Shares of GameStop (NYSE:GME) surged in early trading on Monday, propelled by a document filed with the Securities and Exchange Commission on Friday. There's a big new buyer of the company's stock, and there are a of couple reasons why this could be good for its other shareholders.
As of 11:45 a.m. EDT, GameStop stock was trading about 15% higher. But it could have more room to climb in the coming weeks.
Friday's filing disclosed that between Aug. 13 and Aug. 28, RC Ventures purchased 5.8 million shares of GameStop, giving it a 9% stake in the company. RC Ventures' manager is Ryan Cohen, who was a co-founder and CEO of Chewy before Petsmart bought it in 2017 for over $3 billion.
From a business perspective, investors are understandably excited about Cohen's interest in GameStop. In its fiscal first quarter, which ended on May 2, the niche retailer's net sales were down 34% year over year, in part due to the pandemic. But make no mistake: The company was struggling prior to the coronavirus. In 2019, net sales were down 22%, leading to a loss of $5.31 per share. It seems consumers don't have much use for a brick-and-mortar video game middleman anymore -- especially when it has been years since a new console has launched.
As a predominantly in-store retail chain, GameStop recognizes it needs to do better in e-commerce. And perhaps that's where Cohen can lend his expertise.

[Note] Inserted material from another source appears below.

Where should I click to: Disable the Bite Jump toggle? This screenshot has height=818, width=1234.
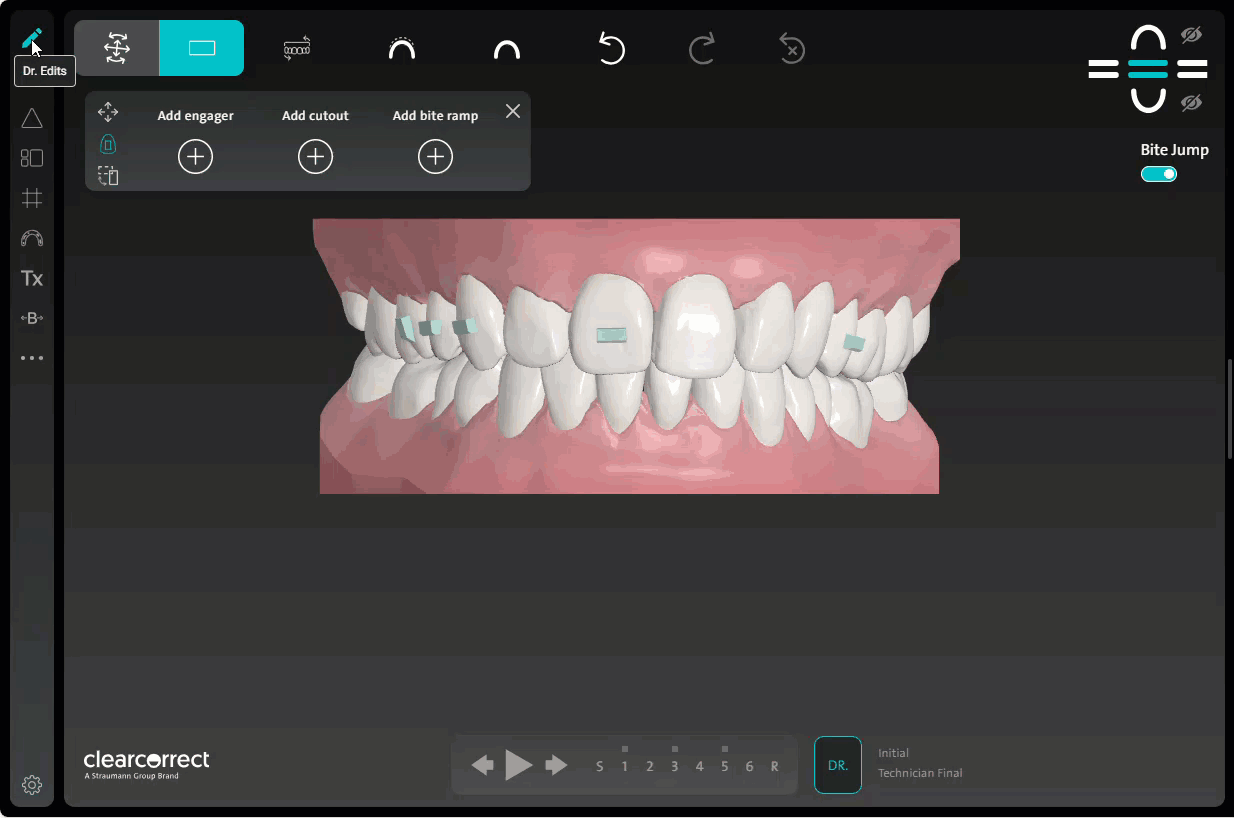coord(1158,173)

As a founder of an e-commerce company that successfully went head-to-head with large, established players, he will almost certainly have some ideas about how this troubled company could turn things around.
There's more to the spike in GameStop's stock price than one big investor making a move. It's also one of the market's most heavily shorted stocks -- a whole lot of people are investing in bets that its price will fall. Exact counts vary, but MarketBeat shows 99.62% of shares sold short. Yahoo Finance currently displays 86% short interest of outstanding shares, and 250% of the float. No matter what the exact percentage is, suffice it to say this is a stock with major short interest.

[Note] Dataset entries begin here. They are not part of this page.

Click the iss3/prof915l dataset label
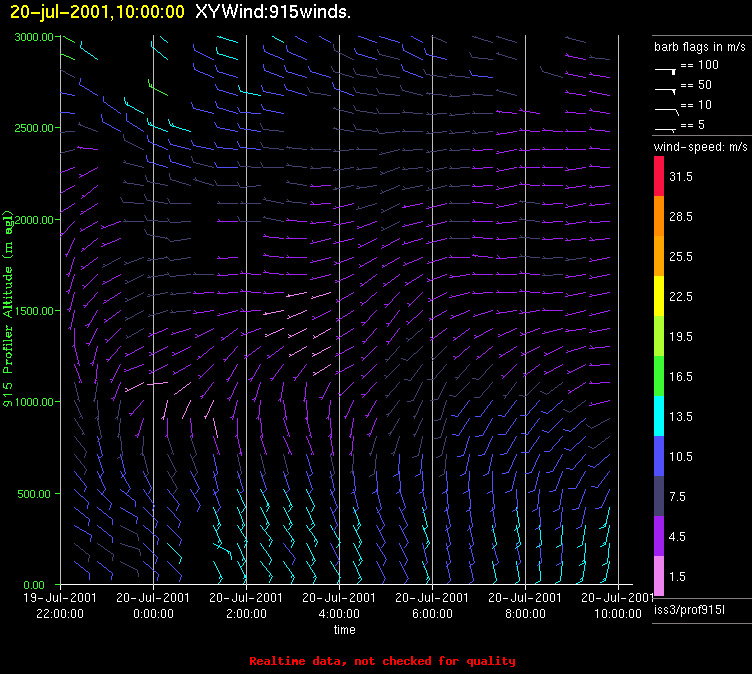The image size is (752, 674). pos(689,609)
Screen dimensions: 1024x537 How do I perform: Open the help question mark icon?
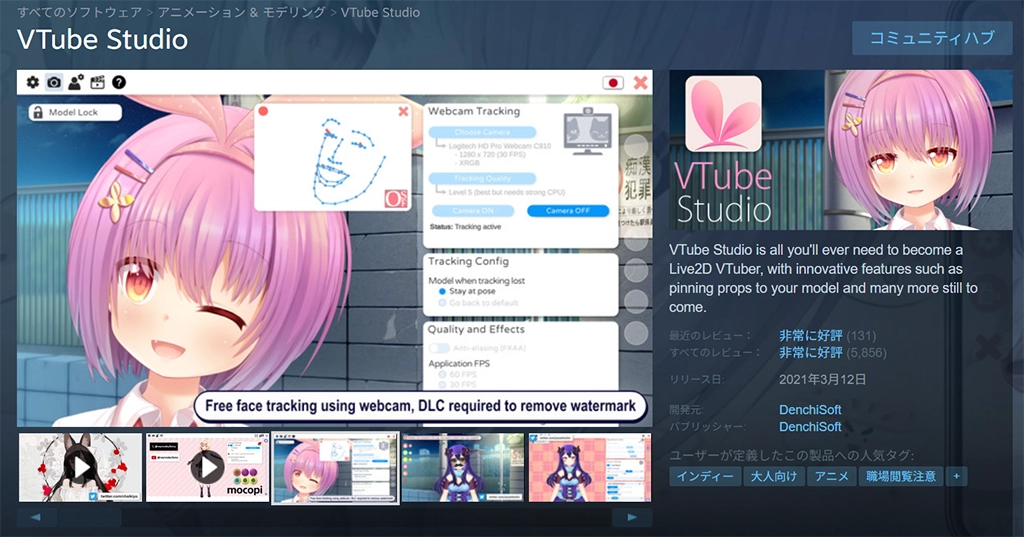(119, 82)
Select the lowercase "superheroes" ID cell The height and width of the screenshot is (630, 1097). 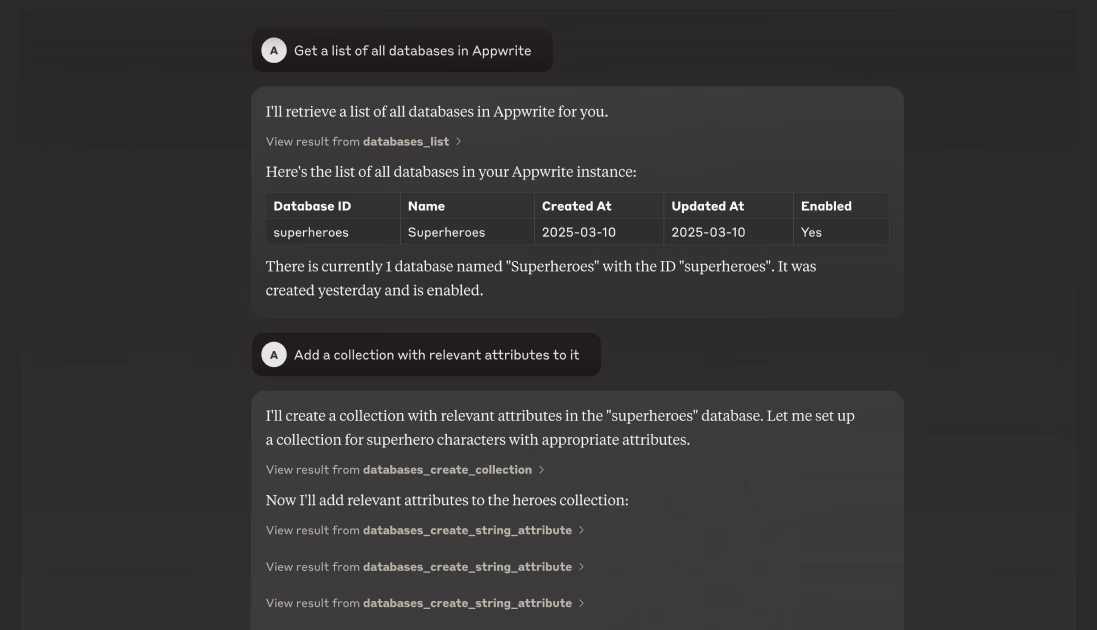pyautogui.click(x=311, y=232)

If short traders ever want to move on -- in other words, close their short positions -- they must actually buy shares. Sometimes they may do that voluntarily. Other times, if the stock is rising, a trader's brokerage company can force them to close the short position. Once short traders begin purchasing shares, that can send their prices higher, which can lead to still more traders being compelled to close their short positions, creating a snowball effect known as a short squeeze. While nothing is guaranteed, the higher the level of short interest, the higher the chances that there will eventually be a short squeeze.

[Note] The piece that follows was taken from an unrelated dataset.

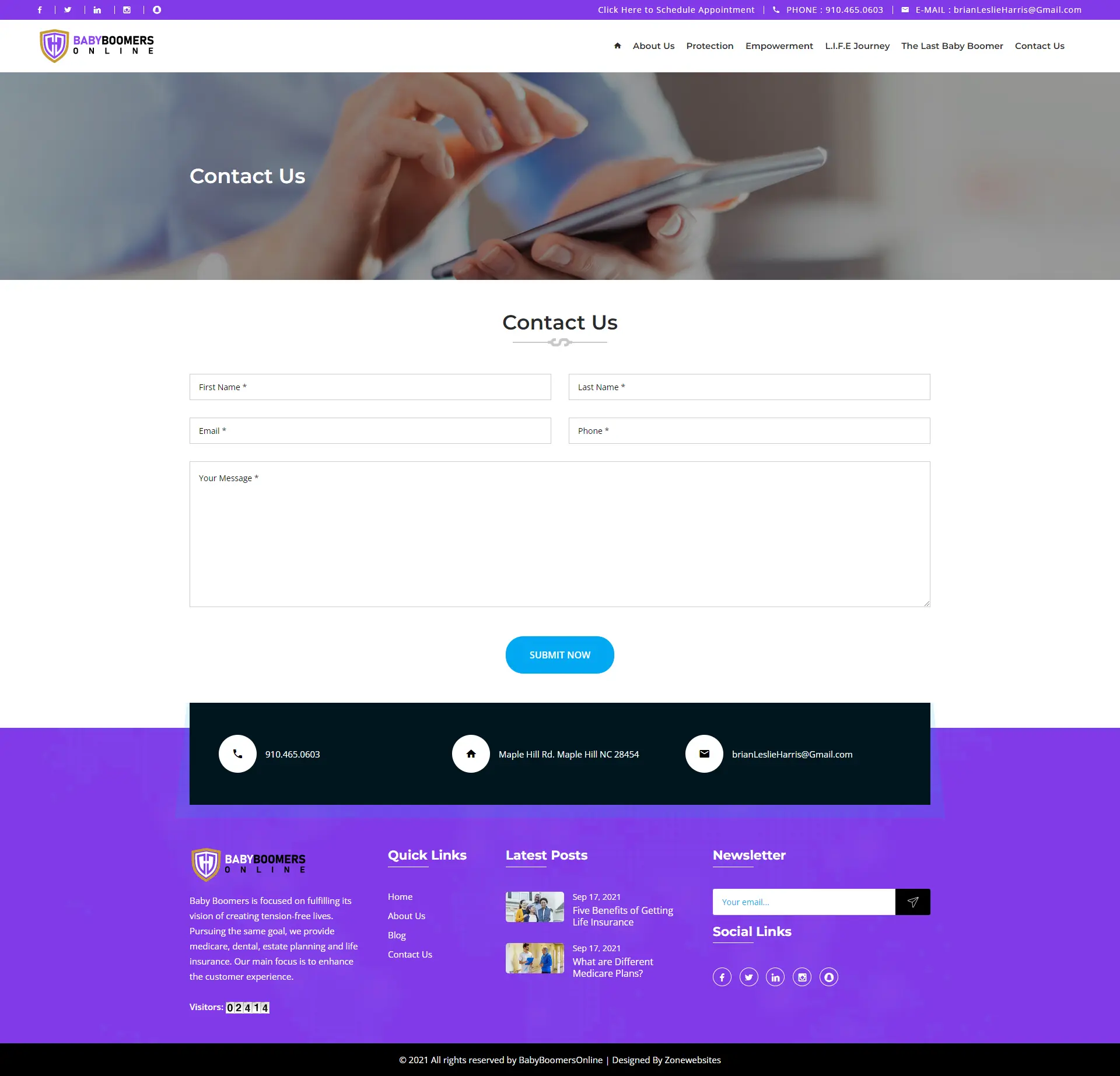Expand the Empowerment menu item
This screenshot has width=1120, height=1076.
pos(779,45)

By taking a full 9% of the company's shares out of circulation, RC Ventures has made the situation extra ripe for a short squeeze. No doubt GameStop stock is trading higher Monday, at least in part, due to some traders preemptively closing their short positions to get ahead of a potential squeeze.
GameStop is scheduled to report earnings on Sept 9. At that time it's possible we'll hear more about RC Ventures' intentions.